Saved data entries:

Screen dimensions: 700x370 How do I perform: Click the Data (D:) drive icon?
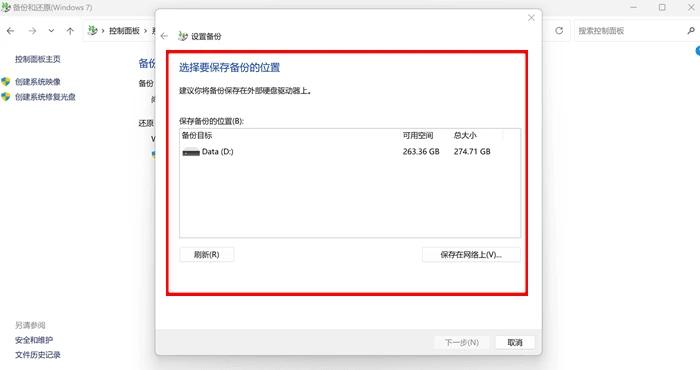click(x=191, y=152)
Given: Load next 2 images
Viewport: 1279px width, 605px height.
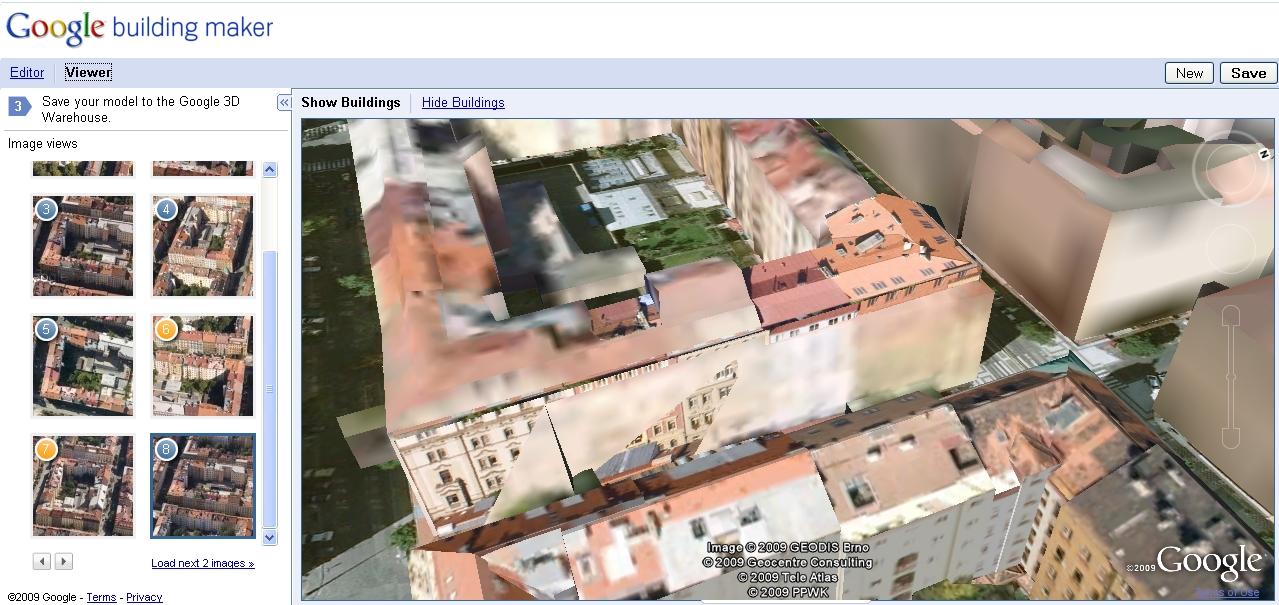Looking at the screenshot, I should [202, 563].
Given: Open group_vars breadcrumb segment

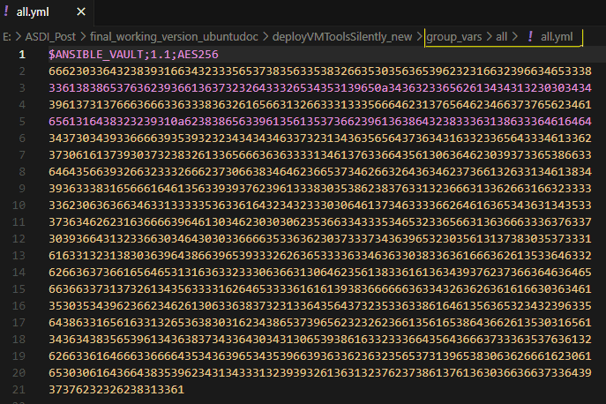Looking at the screenshot, I should click(x=454, y=37).
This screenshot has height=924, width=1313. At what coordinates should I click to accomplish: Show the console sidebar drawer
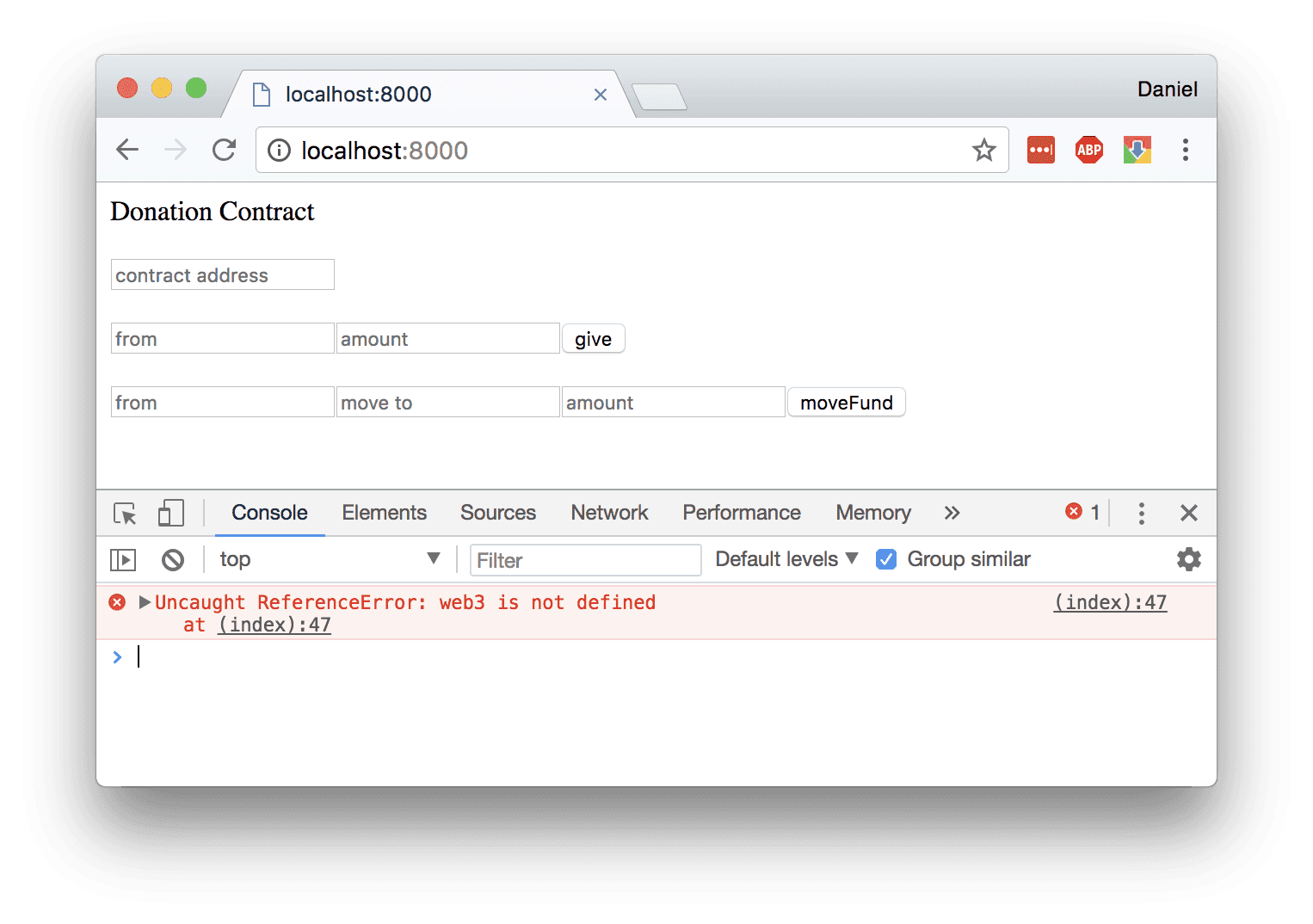click(x=122, y=559)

Exercise details:
When you write out the data, keep every line exact and drop the pictures.

Solution to this exercise:
Screen dimensions: 700x370 How do I perform: Click the Data (D:) drive icon?
click(x=191, y=152)
Given: Load next 2 images
Viewport: 1279px width, 605px height.
Looking at the screenshot, I should [202, 563].
Given: Open group_vars breadcrumb segment

Looking at the screenshot, I should click(x=454, y=37).
This screenshot has height=924, width=1313. At what coordinates should I click to accomplish: Show the console sidebar drawer
click(x=122, y=559)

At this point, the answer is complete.